Source :- THE AGE NEWS
Forty years ago this September, Colac-Coragulac and South Warrnambool met in the Hampden league decider. The game is a window on a time football had to outgrow, when the whiff of a premiership could be so intoxicating that all notions of propriety would disappear.
Like other infamous playoffs of the era, the 1985 HFL grand final is remembered simply as “The Bloodbath”.
In the context of football’s elephant in the room – how to respond to mounting evidence connecting repeated concussions with later-life brain damage – it makes a fascinating study. For many who played, this was just one of multiple days when they absorbed blows that human brains are not supposed to endure.
Post-mortem diagnosis of Chronic Traumatic Encephalopathy (CTE) in AFL greats such as Danny Frawley and Polly Farmer has shaken the game. But that is only the peak of the pyramid; big hits fair and foul have always happened at all levels of football.
For every Frawley and Farmer, there are thousands who endured multiple concussions in the suburbs and the bush who endured multiple concussions who are pondering a frightening thought: what if that’s me?
The cast was intriguing. South’s full-forward was Geoff Clark, who over the next two decades would become the most powerful Indigenous person in Australia, and then the most infamous. He is currently serving time for fraud. Three of his young teammates – Wayne Schwass, Richard Umbers and Stephen Anderson – would play in the AFL.
Colac-Coragulac was led by Brian Brown, formerly of Fitzroy and Essendon. Its starting bench was a veteran, Stephen Theodore, who played 132 games for St Kilda, and a kid, 17-year-old Paul McKenzie, a future Olympic and world champion sailor.
Mascot-like in full Tigers’ gear was Brown’s son Jonathan, three years old and already a precocious force of nature.
Jonathan Brown, aged 3, raises the premiership cup after his father, Brian, captain-coached Colac-Coragulac to the 1985 flag.Credit: Warrnambool Standard
The Hampden league grand final had been played at Mortlake for several years and returned to Warrnambool’s Reid Oval to much fanfare, including a pre-game brass band. A record crowd filed in; to the east multiple decks of Commodores and Falcons lined the fence and dotted the hill, the western change rooms wing was packed from goal to goal.
The bar opened at midday, and the early punters tucked into a rugged entrée as Colac-Coragulac defeated Koroit by three points in a reserves grand final that featured five reports. Ten minutes into the main game, the place was fizzing.
Kevin McVilly was South’s captain-coach, and by his own estimation “the bloke in the middle of it too”. He says what happened “doesn’t sit that special with me, wasn’t one of my better moments in footy”. In a 20-year career, he regards this as the day that got away from him. “And I’ve never worked out the bloody reason why.”
As a teammate took possession at the back of a throw-in on the wing, McVilly hesitated thinking another South player was better-placed to lead, then realised he had to go. “By the time I’d done that, the bloke I was on had got his elbow in front of my body, and I went about six steps and couldn’t get round him.”
That bloke was Mark “Butch” Robinson, a 20-year-old apprentice gardener with the Colac council, quiet yet already respected for his skill, calm and courage. “I remember getting in front of him and thinking, ‘I’m younger than this bloke, I’m gunna mark the ball’,” Robinson says. “Then there was like a shadow came in from the side.”
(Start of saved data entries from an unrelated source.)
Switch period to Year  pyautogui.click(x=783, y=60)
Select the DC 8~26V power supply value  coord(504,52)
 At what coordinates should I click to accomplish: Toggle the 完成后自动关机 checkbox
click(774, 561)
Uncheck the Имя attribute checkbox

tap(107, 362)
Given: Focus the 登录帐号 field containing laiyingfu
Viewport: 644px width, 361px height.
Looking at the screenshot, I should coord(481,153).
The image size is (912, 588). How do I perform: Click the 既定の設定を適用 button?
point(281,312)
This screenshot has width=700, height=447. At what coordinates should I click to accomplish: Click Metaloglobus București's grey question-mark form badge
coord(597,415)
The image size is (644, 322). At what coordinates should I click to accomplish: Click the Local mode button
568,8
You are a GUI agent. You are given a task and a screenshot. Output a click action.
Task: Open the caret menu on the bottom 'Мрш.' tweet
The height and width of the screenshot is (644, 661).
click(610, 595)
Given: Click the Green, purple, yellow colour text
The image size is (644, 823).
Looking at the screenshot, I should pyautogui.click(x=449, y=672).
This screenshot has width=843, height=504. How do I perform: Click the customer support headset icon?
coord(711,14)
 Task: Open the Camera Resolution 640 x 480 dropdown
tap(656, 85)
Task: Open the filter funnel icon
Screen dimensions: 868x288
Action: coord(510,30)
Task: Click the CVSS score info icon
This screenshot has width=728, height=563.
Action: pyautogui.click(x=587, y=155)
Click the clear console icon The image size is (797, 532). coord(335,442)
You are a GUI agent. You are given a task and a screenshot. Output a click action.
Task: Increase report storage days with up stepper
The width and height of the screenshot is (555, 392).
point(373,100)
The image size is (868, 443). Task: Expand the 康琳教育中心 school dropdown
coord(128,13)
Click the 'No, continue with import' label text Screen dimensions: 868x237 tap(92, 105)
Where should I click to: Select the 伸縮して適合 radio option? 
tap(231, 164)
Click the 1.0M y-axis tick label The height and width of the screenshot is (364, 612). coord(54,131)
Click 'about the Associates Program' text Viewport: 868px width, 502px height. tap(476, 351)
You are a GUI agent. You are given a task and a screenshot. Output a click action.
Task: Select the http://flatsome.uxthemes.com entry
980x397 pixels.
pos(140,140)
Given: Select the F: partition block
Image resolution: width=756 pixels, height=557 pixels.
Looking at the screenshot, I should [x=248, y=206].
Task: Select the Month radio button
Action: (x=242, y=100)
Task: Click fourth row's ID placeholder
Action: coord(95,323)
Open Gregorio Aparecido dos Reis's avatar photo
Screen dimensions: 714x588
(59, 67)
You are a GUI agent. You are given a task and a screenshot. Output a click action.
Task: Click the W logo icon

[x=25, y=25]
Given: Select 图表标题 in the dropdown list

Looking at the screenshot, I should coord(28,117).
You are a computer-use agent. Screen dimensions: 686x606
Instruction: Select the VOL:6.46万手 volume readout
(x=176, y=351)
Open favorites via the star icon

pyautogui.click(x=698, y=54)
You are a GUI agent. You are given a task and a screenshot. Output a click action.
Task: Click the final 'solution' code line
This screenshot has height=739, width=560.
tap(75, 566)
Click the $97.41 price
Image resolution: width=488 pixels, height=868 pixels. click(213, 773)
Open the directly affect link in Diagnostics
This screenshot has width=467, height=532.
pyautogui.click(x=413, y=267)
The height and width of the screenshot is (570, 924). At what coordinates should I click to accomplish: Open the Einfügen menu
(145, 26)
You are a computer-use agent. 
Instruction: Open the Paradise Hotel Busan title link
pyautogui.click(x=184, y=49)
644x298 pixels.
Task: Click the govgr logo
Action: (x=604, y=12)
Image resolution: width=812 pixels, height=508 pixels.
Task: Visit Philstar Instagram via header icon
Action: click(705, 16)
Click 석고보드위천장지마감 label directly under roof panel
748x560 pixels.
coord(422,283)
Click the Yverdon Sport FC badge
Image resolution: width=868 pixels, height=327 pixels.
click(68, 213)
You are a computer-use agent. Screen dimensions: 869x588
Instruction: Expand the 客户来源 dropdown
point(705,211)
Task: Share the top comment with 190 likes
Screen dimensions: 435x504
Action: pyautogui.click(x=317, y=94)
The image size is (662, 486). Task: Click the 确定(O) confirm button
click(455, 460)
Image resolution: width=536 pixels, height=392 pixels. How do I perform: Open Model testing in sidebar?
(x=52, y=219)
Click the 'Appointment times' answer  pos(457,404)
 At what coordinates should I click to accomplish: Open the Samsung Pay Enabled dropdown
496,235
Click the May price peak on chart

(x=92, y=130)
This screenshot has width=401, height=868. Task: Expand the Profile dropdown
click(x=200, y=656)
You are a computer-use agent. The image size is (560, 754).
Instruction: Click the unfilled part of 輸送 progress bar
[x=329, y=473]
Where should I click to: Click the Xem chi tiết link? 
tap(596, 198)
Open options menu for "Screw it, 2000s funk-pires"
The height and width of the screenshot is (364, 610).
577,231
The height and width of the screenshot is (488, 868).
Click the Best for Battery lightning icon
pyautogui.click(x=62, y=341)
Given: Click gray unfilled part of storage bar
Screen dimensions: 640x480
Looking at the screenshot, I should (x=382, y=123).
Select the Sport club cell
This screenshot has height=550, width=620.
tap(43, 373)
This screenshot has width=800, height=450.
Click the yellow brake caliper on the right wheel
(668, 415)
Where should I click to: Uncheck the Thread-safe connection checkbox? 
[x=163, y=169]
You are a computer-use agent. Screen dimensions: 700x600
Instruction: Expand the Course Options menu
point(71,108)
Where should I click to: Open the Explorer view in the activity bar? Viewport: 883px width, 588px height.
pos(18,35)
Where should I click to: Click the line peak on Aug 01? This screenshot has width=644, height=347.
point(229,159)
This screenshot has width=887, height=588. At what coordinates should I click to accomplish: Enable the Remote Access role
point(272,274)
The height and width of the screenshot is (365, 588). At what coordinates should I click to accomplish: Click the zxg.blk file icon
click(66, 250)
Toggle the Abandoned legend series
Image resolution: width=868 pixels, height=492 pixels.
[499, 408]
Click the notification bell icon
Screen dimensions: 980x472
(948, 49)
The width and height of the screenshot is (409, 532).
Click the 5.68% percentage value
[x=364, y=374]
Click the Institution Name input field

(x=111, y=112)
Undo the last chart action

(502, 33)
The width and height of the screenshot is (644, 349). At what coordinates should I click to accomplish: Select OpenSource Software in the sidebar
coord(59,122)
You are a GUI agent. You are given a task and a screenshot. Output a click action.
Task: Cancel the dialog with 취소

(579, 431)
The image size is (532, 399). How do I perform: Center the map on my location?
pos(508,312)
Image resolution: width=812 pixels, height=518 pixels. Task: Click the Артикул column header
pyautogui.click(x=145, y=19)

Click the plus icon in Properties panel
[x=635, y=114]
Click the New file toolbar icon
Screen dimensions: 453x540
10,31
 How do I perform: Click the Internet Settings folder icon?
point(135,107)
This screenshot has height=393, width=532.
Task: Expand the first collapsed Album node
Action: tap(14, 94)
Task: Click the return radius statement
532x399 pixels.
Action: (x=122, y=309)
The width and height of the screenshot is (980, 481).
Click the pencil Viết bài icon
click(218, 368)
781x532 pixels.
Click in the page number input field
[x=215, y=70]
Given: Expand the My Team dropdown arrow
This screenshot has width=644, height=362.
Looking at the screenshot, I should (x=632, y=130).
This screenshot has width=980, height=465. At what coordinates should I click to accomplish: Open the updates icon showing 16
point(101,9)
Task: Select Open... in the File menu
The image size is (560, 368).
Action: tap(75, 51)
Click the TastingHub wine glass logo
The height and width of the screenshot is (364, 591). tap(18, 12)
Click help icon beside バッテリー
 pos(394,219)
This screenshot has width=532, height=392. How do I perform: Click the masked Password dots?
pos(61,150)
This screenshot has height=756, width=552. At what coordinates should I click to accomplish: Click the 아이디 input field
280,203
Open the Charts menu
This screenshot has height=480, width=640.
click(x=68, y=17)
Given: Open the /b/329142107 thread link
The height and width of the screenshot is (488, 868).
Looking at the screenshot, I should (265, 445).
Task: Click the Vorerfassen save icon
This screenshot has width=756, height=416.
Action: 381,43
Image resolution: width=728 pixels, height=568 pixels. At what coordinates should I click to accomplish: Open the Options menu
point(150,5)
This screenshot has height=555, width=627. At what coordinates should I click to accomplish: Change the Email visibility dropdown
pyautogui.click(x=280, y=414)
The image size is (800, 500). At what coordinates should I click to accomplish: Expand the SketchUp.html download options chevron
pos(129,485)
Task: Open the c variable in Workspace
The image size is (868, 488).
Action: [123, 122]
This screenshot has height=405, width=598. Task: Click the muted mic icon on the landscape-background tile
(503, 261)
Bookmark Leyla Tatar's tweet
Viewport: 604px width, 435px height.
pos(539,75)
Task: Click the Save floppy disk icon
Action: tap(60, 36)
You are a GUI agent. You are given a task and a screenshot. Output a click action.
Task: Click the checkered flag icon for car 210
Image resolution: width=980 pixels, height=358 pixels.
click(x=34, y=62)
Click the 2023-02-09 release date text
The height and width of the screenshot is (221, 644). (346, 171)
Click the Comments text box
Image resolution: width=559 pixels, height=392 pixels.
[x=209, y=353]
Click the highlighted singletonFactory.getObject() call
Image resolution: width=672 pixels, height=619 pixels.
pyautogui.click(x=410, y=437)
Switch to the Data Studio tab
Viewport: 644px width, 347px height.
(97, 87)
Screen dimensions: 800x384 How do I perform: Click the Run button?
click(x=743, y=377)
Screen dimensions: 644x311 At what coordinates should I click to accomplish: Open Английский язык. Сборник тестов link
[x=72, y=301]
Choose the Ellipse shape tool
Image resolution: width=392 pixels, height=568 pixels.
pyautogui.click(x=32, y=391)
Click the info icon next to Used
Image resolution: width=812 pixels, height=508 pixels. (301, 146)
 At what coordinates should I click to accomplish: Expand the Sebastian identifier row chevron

Punches flew and an all-in brawl broke out.
McVilly felt Robinson’s elbow at his hip as they moved in lock-step. “I was running, and I just threw a punch in front of my own nose. I didn’t think I hit him that hard, and next thing he was gone. I thought, ‘Jesus, where’d he go?’”
His next thought was, “Shit, she’s gunna be on here.”
The next minute was outrageously violent. Recalling the game years later, the Warrnambool Standard’s Barry Ward told of people in the crowd vowing it would be the last game they’d attend. Robinson’s dad, Jim, usually spent Saturdays cutting wood in the Otways, but he and Margaret were at the grand final to watch their boy. “He said afterwards, ‘I don’t think this is the right way for things to go,’” Butch says. “He didn’t watch too many more.”
At 16, Schwass was the youngest player on the ground. Sublimely talented and only months away from moving to the big smoke to embark on a 282-game AFL career with North Melbourne and Sydney, on this day he was a skinny kid with a mullet wearing a lace-up No.54 jumper and a bicycle helmet. His mother insisted on the latter. Even wearing it, Schwass was knocked out in his first three games of senior football earlier that season, and played the next week each time.
“There were no concussion tests, no concussion protocol,” he says. “I don’t even recall being asked if I was OK, I just played.”
As blows landed all around him, fracturing faces and blackening eyes, Schwass was petrified. “I was a lightly-built, reasonably talented, quiet kid. I wasn’t aggressive, I didn’t play aggressive football. I was a bit confused, I didn’t understand why it happened, didn’t want anything to do with it.

A teenaged Wayne Schwass plays for South Warrnambool in 1985.Credit: The Age
“It’s probably the most scared I’ve been because I didn’t know what to do. And I didn’t want to do anything because that was so foreign to me.”
South’s Leigh McCluskey, who would teach and coach Jonathan Brown a decade later, remembers the brawl happening right in front of the packed bar. “And I couldn’t hear anyone in the crowd, all I could hear was, ‘Crunch! Crunch!’”
McCluskey wasn’t interested in fighting, but being closest to the initial blow he had little choice. Before the game, someone told him in the South rooms that Theodore was going to get him. It was nonsense, but disconcerting. “I thought, ‘What’d you tell me that for?’”
With players from both teams piling in, McCluskey jumped on the nearest back. “I ended up on the ground and someone lifted me up by the collar. I thought, ‘Oh, here’s Theodore …’.”
Actually, it was John “Bomber” McVilly, Kevin’s younger brother and star Colac-Coragulac centreman. There were 15 McVillys; playing against kin wasn’t uncommon. McCluskey had tagged Bomber successfully earlier in the season. Their exchange amid the madness is remarkable.
“Bomber said, ‘Come on mate, this is not for us, let’s get out of here.’ He walked me over to the side and pretended we were pushing and shoving.”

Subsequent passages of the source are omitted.